▶ Task item:
Please give the number of lines in the material below that contain "Join", without further comment.

▶ Input data:

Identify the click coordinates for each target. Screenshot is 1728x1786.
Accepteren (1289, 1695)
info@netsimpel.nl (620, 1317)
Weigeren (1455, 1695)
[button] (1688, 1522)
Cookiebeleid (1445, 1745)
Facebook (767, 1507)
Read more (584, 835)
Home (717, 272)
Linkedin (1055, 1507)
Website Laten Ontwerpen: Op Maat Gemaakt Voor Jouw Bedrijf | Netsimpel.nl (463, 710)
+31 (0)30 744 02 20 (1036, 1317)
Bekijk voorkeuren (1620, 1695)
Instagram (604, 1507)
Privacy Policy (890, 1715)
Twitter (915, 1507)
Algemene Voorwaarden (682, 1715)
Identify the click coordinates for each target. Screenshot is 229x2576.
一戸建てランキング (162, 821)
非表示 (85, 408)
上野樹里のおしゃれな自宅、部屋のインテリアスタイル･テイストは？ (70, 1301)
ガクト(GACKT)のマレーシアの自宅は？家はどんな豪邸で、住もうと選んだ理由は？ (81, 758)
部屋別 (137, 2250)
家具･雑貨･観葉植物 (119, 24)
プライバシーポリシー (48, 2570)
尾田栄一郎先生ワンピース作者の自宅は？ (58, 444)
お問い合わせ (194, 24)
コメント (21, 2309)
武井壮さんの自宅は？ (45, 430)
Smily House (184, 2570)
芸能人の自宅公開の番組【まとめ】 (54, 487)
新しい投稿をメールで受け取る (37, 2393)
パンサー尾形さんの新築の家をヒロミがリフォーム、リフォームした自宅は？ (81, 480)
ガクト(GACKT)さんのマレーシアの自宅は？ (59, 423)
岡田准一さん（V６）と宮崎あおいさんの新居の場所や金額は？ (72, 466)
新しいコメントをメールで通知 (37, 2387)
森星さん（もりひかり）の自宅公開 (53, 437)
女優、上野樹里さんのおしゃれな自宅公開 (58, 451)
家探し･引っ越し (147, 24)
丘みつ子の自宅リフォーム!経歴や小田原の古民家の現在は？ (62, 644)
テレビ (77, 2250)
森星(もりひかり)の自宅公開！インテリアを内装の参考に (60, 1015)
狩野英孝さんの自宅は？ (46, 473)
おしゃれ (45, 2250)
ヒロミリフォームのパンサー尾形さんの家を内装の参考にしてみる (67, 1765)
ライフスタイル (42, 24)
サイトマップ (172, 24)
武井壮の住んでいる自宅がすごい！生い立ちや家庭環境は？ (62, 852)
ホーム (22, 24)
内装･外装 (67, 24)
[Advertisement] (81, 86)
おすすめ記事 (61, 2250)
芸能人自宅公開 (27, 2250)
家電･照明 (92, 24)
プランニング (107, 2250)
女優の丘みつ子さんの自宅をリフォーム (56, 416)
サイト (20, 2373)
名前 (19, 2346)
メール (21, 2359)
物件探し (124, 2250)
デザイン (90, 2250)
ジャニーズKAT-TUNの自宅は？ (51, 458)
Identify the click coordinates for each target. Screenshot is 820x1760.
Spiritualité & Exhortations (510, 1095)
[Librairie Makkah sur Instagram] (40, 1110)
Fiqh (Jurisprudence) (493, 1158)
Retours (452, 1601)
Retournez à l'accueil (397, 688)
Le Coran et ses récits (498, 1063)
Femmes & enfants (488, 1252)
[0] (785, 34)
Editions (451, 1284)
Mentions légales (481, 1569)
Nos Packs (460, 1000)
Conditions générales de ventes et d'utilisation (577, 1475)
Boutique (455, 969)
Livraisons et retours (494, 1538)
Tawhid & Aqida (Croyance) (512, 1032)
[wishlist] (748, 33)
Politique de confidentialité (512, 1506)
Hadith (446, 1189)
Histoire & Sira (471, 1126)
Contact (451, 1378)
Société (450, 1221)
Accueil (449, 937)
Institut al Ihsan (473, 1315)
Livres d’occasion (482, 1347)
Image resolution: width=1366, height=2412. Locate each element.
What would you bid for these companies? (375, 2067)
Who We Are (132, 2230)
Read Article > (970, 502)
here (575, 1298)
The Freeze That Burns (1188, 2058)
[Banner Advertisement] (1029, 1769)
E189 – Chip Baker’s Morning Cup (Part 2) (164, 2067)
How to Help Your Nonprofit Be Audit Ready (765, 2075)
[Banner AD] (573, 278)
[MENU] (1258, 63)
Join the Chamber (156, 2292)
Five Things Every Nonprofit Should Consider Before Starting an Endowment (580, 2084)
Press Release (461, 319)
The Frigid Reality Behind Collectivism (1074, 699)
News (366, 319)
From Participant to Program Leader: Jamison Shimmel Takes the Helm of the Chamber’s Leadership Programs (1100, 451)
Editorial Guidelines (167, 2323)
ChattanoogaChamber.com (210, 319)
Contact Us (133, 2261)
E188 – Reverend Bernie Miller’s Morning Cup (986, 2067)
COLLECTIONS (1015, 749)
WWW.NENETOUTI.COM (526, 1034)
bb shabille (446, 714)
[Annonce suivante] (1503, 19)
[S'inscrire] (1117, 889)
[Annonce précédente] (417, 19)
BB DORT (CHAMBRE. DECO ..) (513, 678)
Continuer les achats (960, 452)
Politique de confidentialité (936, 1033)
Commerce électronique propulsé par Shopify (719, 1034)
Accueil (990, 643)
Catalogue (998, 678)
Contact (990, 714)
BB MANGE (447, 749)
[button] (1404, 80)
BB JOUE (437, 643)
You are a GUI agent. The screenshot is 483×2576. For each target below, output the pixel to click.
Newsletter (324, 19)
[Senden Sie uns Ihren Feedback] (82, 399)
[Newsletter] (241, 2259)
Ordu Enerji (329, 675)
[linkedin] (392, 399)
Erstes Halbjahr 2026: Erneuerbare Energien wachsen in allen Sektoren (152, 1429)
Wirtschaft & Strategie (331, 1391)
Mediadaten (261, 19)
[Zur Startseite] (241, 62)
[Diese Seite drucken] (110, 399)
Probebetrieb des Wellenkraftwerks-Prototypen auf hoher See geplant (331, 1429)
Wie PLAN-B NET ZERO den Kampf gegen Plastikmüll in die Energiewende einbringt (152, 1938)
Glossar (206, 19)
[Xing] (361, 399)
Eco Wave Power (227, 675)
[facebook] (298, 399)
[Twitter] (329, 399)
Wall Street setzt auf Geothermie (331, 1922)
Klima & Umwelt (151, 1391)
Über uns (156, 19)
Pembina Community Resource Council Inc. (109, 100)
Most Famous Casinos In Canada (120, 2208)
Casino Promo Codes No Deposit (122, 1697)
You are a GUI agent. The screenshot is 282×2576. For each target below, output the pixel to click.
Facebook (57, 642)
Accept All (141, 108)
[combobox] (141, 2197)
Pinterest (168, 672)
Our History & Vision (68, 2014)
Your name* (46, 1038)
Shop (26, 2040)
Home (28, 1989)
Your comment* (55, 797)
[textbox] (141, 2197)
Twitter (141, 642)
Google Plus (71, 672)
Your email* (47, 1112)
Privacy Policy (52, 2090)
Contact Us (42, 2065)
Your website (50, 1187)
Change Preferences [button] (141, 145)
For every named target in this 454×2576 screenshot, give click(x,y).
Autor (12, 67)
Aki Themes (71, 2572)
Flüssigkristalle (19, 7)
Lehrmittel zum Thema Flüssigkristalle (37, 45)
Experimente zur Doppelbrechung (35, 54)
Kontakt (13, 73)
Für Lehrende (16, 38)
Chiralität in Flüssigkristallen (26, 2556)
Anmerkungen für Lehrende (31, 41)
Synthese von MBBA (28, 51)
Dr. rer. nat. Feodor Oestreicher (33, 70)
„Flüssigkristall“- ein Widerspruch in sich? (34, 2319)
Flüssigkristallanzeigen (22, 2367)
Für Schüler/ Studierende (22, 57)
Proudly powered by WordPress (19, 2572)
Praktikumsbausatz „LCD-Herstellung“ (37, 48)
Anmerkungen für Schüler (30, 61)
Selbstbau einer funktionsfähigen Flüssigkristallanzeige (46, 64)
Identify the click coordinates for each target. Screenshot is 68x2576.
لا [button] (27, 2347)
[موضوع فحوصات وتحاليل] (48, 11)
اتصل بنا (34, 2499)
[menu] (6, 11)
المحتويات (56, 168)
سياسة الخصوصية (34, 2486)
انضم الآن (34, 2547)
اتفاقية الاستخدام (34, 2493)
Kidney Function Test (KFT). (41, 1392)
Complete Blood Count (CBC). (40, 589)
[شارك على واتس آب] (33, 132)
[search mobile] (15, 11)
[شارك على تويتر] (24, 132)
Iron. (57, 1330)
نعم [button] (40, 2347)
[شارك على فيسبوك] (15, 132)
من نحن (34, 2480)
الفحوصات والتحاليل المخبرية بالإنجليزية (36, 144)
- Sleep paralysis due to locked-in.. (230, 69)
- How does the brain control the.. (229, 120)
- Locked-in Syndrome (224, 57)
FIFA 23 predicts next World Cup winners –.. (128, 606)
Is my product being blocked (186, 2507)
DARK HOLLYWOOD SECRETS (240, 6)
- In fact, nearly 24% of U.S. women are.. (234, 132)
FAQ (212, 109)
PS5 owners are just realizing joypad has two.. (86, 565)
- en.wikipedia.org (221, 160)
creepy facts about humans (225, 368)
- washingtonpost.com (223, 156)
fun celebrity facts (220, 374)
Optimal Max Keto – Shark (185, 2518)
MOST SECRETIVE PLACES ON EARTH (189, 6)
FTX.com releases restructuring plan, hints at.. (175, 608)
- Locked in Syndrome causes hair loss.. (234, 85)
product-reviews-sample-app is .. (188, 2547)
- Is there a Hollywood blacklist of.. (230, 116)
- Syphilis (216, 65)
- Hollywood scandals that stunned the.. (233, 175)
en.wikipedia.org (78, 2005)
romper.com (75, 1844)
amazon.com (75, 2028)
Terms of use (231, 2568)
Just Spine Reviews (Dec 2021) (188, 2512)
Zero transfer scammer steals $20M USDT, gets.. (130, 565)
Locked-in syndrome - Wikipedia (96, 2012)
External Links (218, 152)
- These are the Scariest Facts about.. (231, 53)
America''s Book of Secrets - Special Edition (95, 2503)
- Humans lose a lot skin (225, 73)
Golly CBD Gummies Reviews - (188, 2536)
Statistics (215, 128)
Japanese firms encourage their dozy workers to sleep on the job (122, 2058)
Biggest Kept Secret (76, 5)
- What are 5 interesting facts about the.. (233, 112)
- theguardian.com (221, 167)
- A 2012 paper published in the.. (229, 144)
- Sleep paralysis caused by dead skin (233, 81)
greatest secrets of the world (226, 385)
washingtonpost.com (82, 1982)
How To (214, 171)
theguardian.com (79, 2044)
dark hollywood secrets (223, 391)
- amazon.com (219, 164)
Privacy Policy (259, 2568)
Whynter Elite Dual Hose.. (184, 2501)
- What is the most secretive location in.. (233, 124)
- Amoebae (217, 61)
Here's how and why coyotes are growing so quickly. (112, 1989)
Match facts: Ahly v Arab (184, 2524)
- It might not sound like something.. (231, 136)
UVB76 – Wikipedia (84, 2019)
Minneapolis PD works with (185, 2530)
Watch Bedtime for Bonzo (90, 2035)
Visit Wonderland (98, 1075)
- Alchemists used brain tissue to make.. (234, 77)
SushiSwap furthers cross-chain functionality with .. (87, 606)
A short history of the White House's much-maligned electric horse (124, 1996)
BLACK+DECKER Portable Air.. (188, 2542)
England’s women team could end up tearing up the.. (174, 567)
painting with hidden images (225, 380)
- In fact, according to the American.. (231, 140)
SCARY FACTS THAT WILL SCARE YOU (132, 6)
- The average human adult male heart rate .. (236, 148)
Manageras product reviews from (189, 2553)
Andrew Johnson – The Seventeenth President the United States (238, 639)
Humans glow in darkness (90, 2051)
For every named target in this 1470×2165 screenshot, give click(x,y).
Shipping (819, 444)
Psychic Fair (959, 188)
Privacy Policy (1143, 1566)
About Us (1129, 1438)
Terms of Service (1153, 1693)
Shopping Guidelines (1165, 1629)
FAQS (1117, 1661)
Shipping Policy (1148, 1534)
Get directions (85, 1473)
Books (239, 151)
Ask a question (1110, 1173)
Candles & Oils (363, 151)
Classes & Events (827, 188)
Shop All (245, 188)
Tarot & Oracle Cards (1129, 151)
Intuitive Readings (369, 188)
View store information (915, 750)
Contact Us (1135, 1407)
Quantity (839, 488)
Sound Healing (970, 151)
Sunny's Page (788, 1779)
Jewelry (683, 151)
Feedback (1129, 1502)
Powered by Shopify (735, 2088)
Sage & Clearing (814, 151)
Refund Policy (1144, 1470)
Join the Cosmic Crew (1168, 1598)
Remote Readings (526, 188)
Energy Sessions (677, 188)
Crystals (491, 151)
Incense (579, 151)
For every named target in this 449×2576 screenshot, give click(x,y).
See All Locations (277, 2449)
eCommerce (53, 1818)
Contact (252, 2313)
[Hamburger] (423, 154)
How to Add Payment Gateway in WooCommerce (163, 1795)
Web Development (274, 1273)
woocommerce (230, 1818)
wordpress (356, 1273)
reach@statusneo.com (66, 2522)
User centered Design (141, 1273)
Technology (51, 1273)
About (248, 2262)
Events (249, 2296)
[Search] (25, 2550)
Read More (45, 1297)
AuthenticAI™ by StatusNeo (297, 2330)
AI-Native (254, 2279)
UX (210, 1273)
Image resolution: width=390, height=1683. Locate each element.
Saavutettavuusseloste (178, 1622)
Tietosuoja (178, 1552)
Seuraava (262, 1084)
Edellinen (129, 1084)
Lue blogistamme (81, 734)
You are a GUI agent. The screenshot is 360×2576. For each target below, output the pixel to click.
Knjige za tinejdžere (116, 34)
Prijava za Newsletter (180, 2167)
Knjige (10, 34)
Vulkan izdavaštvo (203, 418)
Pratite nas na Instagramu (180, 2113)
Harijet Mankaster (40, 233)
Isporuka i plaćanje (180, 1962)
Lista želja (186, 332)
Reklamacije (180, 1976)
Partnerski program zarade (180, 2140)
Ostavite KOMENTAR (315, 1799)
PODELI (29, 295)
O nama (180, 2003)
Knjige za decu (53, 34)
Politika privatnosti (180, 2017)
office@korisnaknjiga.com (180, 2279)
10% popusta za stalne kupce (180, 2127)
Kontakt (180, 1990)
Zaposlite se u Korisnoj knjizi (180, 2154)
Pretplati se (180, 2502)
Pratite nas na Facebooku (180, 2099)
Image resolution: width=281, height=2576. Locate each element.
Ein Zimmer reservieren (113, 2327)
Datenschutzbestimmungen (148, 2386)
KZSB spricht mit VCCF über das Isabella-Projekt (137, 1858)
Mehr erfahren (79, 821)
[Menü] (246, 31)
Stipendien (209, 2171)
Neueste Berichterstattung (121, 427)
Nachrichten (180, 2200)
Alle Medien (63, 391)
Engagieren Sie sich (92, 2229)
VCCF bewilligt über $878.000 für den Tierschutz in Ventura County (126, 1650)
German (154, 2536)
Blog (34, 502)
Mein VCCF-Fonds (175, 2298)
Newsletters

▶ Response to this task:
2